AI-Powered Postgres index suggestions
By Rafer Hazen |
Today we're releasing a new feature in PlanetScale Insights: AI-powered index suggestions for PostgreSQL databases. This feature monitors your database workload and periodically suggests new indexes to improve query execution speed and overall database performance. This blog post describes how we used LLMs (large language models) combined with robust validation to generate high quality index suggestions.
Overview
Finding the right indexes for your database is one of the most common and critical operations in maintaining database health. It's also something that needs to be done not just when tables are created, but consistently revisited as an application evolves and query patterns change.
Our experience using LLM chat tools made it clear that LLMs are capable of finding indexes to improve query performance. Given the right set of queries to improve, LLMs frequently find an optimal index. There were two issues we needed to solve, though.
First, LLMs are not always great at deciding when something needs to be modified. Given a problem, LLMs are great at finding an answer but can't always be trusted to decide if maybe nothing needs to change at all. We are well positioned to solve this issue by using the query performance data Insights collects to only ask for index recommendations after first verifying that there are queries present that are likely to need an index.
Second, sometimes LLMs produce inaccurate results. As anyone who's used LLM tools for software development can tell you, it's crucially important to validate LLM generated solutions before shipping them to production. Before we suggest that a customer make changes to their production database, we need to make sure that our suggestions will actually have the desired effect. To accomplish this we measure the estimated performance of the relevant queries with and without each suggested index, and only show suggestions that result in a substantial improvement.
Our goal with Postgres index suggestions is not just to save you the trouble of asking LLMs for suggestions on your own, but to use the unique data and capabilities available in Insights to produce the best overall results.
Asking the right question
Two things determine the right set of indexes for a given database:
- The database schema
- The workload (i.e. what queries are being run)
LLMs, like humans, produce better answers if they are asked better questions. Our first task, then, was to filter down the list of query patterns to those that were most likely to actually benefit from an index. When we manually examine a database to find queries that might benefit from an index, we typically look for query patterns with a high ratio of rows read to rows returned. If a query is reading a much larger set of rows than it is returning, it's an indication that an index (or a more selective index) could improve response times.
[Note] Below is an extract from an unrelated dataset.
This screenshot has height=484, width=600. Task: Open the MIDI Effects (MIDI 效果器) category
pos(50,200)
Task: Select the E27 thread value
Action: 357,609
We also filter the set of query patterns to those are using significant resources. In particular we require that the query pattern is responsible for at least 0.1% of the aggregated runtime of all queries, and that it has been run a minimum number of times. Since indexes incur storage, memory and write overhead, we want to avoid suggesting indexes for ad-hoc or infrequently run queries.
Once we have a set of candidate queries, we filter the schema down to the tables referenced by the query. This keeps the prompt smaller and more focused.
The final component of our prompt is that we ask the LLM to include a reference to the queries that each new index is designed to improve. This data is used in the validation step.
Validation
Now that we have a list of candidate indexes, we can perform the most crucial step: validation. Asking users to create indexes on their production database is an inherently high-stakes activity, and we want to be certain about the quality of the underlying suggestions.
To this end, we perform 2 validation steps:
- Parse the generated
CREATE INDEXstatements to ensure that they are syntactically valid and of the correct form. - Evaluate each candidate query with and without the related index, and ignore any index suggestion that doesn't improve at least one candidate query.
To evaluate the effect of each index, we use the HypoPG extension. HypoPG lets us create hypothetical indexes that do not actually exist (and therefore have no overhead) but which the planner can use in the context of EXPLAIN commands. This allows us to find an estimated cost using the actual Postgres planner, and determine if the predicted cost improvement is substantial enough to justify recommending a new index.
If an index suggestion passes both phases of validation, Insights generates a new index recommendation. Insights shows index suggestions with a table of the queries they are designed to improve, including the estimated reduction in query cost.